TRECHO CITADO:
↓↓↓

Masters/Especial: jornalistas fazem Payne perder o rebolado

04/04/2012


Presidente do Augusta enfrentou envergonhado perguntas sobre machismo do clube


Payne enfrenta perguntas repetidas sobre o machismo de Augusta, fica nervoso e sem respostas
Payne enfrenta perguntas repetidas sobre o machismo de Augusta, fica nervoso e sem respostas

por: Ricardo Fonseca

Quando Tiger Woods voltou ao Masters, em 2010, em seu primeiro torneio após o escândalo sexual, Billy Payne, o presidente do Augusta National, única sede permanente de um major, permitiu-se passar um pito no ainda número 1 do mundo, exortando-o a “fazer a coisa certa”. Ele foi bem incisivo naquela sua fala, mas provavelmente não prestou atenção no próprio discurso nos dois anos seguintes até ser obrigado a enfrentar uma saia justa nunca antes imaginada no salão de entrevistas do Masters, ao ter que ouvir repetidas e certeiras perguntas sobre o machismo de Augusta. Um clube que diz trabalhar para o crescimento do golfe, mas que ainda se recusa a admitir mulheres como sócias, em pleno século 21.

↑↑↑

DADOS DE ORIGEM:
↓↓↓

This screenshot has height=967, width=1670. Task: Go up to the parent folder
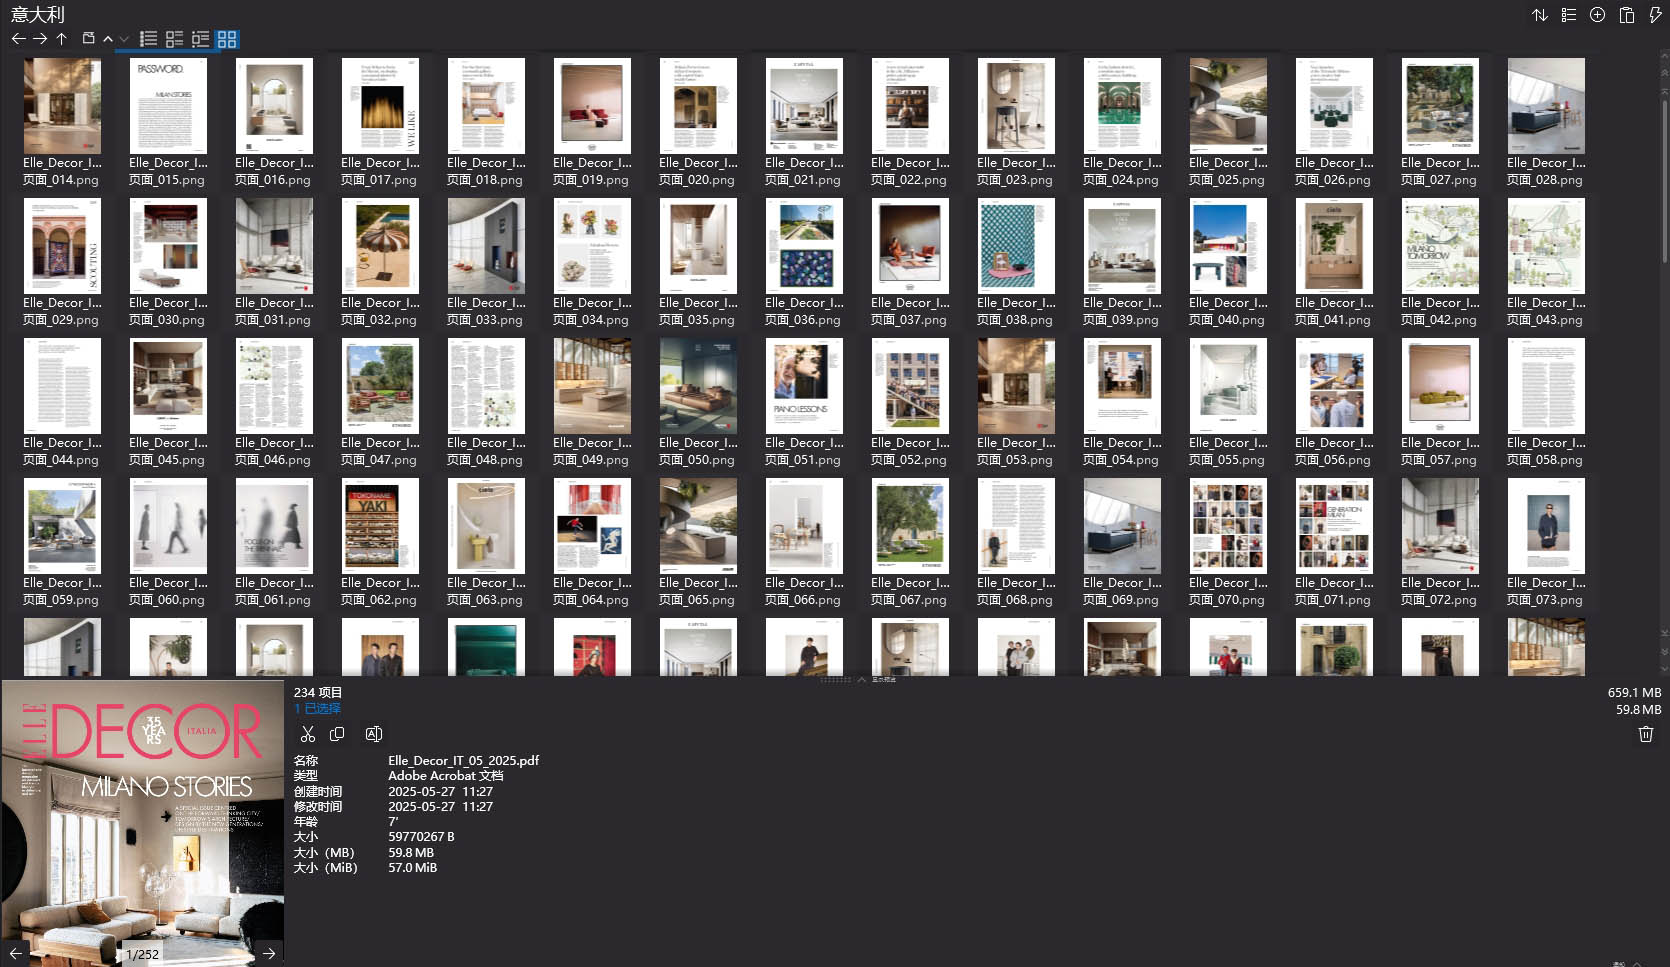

↑↑↑

Resuma em duas frases o trecho citado acima.

Em 2010, quando Tiger Woods voltou ao Masters depois do escândalo sexual, Billy Payne, presidente do Augusta National, deu uma bronca nele e pediu que fizesse "a coisa certa". Em 2012, Payne ficou nervoso e sem respostas diante de perguntas repetidas sobre o machismo do clube, que diz trabalhar pelo crescimento do golfe mas ainda se recusa a aceitar mulheres como sócias.